Texto extraído
•••

Se traçarmos um paralelo de Persona 5 com outro Final Fantasy — no caso, Final Fantasy VIII, meu favorito — fica clara a diferença: enquanto Persona 5 “nos obriga” a continuar estudando, em FF VIII a gente vê o protagonista Squall (que também é um estudante) simplesmente largar tudo para sair em busca de aventuras, salvar a mocinha (e o mundo)… e ele ainda leva a professora, junto! Só cumpre uns testes online e olha lá, nem pisa mais em uma sala de aula.
Sendo honesto: eu entendo como tudo isso é importante em Persona, mas esse apego dele às trivialidades do mundo real me enche um pouco o saco. Os professores até fazem perguntas de verdade pra gente responder (isso me lembrou do clássico Bully). Ainda que o passar de tempo do jogo não seja equivalente ao nosso, acompanhamos o passar dos dias no calendário, um de cada vez, e sempre vemos Joker pegando o metrô, indo para o colégio, fazendo tarefas… essa parte “mundana” do jogo me aborrece um pouco.
Mas, já vi que é nesse lado “colegial” de Persona 5 Royal que boa parte da história anda, e é onde os relacionamentos entre os personagens mais evoluem. Então, vamos indo, um dia de cada vez, destruindo monstros no Metaverso sem esquecer da lição de casa.
Diferenças de combate
Aqui é onde as diferenças são mais escancaradas. O novo Final Fantasy VII traz combates praticamente em tempo real, com barras de ATB que nos permitem desacelerar a ação para usar itens, magias e habilidades. As batalhas são rápidas e intensas, uma diferença enorme do sistema de combate por turnos “paradão” do jogo de 1997.
Deixo uma palhinha no vídeo abaixo, um combate contra um chefe com Cloud, Barret e Tifa na party:
Persona 5, por sua vez, segue trazendo um sistema de combate por turnos, extremamente intrincado e cheio de possibilidades. Cada personagem é auxiliado por uma Persona, que são como entidades que personificam seus sentimentos e valores. Mas fora isso você tem ataques físicos, projéteis, e mecânicas muito específicas como o Baton Pass e até a possibilidade de convencer na lábia inimigos a se tornarem novas Personas!

•••

Entradas fornecidas
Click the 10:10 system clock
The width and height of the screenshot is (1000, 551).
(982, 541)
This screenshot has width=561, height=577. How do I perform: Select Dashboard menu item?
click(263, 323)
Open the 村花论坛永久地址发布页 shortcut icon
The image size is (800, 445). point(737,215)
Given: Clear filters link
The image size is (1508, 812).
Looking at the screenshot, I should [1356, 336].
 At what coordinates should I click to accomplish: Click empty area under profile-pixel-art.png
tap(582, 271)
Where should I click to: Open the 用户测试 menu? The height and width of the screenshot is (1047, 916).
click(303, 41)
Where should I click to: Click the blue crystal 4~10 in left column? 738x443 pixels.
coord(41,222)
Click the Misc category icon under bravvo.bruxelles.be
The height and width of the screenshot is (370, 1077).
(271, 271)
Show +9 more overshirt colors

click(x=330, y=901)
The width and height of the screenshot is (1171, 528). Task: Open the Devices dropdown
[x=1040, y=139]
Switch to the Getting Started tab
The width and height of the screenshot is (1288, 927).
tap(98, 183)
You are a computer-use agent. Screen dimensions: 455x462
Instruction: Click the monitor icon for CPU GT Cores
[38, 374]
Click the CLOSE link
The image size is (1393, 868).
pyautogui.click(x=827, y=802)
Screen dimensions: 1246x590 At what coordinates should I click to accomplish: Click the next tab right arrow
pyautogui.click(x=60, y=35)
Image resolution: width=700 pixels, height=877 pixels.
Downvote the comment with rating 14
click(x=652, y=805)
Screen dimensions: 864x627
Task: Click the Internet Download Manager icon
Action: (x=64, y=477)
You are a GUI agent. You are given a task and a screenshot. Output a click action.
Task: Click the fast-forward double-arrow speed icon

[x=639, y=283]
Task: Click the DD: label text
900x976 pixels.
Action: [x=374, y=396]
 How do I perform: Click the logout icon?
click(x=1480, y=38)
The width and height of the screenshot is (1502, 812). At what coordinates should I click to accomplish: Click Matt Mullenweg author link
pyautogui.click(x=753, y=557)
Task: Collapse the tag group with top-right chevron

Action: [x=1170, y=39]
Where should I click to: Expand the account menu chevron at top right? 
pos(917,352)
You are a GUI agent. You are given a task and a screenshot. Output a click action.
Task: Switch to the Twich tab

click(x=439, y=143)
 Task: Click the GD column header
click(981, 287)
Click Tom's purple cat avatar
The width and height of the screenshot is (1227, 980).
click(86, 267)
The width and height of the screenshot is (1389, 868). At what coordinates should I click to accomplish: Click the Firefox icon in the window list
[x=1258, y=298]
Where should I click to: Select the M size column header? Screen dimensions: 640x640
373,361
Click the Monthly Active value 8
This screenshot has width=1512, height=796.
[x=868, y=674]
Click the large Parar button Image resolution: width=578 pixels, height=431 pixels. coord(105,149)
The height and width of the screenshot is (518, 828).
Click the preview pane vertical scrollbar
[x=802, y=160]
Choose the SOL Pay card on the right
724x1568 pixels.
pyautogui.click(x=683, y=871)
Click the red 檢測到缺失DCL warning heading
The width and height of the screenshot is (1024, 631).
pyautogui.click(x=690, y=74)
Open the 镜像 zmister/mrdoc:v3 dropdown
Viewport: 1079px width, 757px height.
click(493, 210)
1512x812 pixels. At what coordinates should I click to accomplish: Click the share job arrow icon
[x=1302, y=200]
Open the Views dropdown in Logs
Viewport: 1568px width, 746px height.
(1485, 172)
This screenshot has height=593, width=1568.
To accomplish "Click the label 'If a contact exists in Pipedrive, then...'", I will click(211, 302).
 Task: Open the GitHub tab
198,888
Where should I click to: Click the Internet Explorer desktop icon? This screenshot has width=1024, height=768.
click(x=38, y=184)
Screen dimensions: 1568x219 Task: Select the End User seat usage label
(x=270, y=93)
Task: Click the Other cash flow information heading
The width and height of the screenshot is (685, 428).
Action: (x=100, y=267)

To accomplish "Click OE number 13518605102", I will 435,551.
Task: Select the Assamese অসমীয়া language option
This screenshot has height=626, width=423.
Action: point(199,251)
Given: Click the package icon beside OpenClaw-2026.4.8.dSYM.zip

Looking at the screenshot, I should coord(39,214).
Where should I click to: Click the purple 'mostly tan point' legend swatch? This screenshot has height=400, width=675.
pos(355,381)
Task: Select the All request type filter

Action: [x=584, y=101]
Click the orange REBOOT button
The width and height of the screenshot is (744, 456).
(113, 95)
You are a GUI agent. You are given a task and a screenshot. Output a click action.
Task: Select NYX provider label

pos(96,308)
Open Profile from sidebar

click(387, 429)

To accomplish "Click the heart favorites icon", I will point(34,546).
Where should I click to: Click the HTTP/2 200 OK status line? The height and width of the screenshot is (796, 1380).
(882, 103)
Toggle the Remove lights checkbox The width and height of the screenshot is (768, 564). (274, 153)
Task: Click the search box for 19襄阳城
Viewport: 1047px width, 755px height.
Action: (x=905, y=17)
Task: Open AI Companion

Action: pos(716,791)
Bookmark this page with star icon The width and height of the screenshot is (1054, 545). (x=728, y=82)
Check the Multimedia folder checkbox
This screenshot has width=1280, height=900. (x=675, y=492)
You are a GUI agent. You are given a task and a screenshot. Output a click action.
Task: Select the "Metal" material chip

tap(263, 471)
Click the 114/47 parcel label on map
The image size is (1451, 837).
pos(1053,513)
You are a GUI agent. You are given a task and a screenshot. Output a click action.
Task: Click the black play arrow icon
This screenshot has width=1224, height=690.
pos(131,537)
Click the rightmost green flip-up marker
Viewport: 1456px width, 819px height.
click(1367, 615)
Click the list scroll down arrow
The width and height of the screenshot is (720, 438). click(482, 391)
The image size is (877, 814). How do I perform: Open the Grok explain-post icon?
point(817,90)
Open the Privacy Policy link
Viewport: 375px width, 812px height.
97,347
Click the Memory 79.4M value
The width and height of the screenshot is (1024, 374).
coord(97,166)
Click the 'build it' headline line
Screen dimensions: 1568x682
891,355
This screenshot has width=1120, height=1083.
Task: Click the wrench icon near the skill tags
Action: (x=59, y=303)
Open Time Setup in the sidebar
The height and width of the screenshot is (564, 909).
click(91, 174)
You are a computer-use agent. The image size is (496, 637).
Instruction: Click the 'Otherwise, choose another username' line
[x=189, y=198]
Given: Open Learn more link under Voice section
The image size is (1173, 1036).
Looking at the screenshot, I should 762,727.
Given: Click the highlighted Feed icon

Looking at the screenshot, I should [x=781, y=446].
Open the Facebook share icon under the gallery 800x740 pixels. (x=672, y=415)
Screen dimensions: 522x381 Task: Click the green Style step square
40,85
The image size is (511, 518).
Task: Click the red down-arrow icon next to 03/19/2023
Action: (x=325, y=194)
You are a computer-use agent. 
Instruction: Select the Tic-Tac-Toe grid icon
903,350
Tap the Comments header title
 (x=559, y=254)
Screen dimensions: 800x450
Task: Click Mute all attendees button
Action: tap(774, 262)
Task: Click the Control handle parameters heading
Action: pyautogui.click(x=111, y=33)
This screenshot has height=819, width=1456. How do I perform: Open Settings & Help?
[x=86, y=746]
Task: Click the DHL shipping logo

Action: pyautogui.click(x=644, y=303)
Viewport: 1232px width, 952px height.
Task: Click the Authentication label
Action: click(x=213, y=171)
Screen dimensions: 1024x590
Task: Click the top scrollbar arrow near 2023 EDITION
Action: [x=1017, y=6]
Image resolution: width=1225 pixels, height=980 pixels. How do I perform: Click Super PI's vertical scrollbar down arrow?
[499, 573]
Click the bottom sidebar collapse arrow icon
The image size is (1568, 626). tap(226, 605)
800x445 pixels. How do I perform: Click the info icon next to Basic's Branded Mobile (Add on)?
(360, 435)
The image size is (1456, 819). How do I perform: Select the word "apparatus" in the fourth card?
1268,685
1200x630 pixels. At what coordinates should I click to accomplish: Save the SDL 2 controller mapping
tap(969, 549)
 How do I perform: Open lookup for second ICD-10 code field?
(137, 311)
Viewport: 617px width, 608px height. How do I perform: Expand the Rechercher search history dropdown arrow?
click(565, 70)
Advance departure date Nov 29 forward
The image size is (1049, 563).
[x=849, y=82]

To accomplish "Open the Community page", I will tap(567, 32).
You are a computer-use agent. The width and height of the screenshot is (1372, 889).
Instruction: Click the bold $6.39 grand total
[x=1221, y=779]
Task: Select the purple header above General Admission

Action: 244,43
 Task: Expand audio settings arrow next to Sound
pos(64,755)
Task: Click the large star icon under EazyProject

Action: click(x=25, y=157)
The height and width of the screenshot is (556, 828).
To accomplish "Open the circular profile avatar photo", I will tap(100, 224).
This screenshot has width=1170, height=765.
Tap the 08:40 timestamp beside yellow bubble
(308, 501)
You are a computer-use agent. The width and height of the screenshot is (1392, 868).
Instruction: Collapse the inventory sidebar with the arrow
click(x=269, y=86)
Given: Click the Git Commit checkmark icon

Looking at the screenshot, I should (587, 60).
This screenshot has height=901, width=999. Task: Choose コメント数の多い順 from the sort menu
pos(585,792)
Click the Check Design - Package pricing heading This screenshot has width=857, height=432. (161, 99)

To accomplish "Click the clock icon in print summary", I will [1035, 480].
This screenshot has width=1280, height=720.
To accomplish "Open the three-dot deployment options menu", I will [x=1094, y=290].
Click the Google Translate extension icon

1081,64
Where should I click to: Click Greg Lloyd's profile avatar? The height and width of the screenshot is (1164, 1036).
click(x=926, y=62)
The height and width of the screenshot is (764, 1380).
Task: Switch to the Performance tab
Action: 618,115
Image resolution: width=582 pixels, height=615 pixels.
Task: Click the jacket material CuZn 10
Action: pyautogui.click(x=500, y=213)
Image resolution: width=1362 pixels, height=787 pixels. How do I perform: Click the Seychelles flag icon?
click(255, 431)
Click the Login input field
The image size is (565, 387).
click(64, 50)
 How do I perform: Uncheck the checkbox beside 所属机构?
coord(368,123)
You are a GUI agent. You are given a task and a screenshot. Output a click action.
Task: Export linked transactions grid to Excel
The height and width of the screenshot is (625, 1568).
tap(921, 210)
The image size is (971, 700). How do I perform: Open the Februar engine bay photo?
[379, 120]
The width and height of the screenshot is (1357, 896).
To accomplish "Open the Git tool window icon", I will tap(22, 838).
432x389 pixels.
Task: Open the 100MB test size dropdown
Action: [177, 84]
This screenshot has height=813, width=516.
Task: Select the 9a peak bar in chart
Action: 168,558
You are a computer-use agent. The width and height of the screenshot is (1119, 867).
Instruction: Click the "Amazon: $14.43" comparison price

•••

Instrução 1
Liste todos os personagens mencionados pelo nome no texto sobre Persona 5 e Final Fantasy.
Instrução 2
Continue o texto sobre Persona 5 e Final Fantasy a partir da última frase apresentada.
As linhas foram tiradas de outra fonte, sem relação com o texto sobre Persona 5 e Final Fantasy.

Resposta 1
- Squall
- Joker
- Cloud
- Barret
- Tifa

Resposta 2
Eu gosto de ambos os estilos, mas o de Persona 5 Royal sem dúvida é muito mais estratégico e complexo. Isso não o torna melhor nem pior, apenas diferente. É questão de gosto. Como a série Final Fantasy já vem se afastando do combate por turnos desde o XII, é bom vermos que outras empresas seguem produzindo bons jogos dentro desta mecânica.
Diferenças de estilo
Aqui é onde os dois jogos dão um show, cada um à sua maneira. Final Fantasy VII Remake traz uma reimaginação completa de seu mundo, com personagens realistas (na medida do possível) e visual cinematográfico. O jogo é um espetáculo audiovisual, com ótimos efeitos de iluminação e uma trilha sonora que soa nostálgica, mas também surpreende o jogador com novos arranjos de temas clássicos.
Persona 5 Royal, por sua vez, tem a “cara de anime” que eu já mencionei, mas é, sem dúvida, um dos jogos mais estilosos que já tive o prazer de jogar. Tudo nesse jogo esbanja estilo e atitude. Até os menus dele são incríveis! A trilha sonora é extremamente variada, e super combina com a vibe do jogo. De um jeito completamente diferente do de FF VII Remake, Persona 5 também é um espetáculo em termos de direção de arte, visual e som.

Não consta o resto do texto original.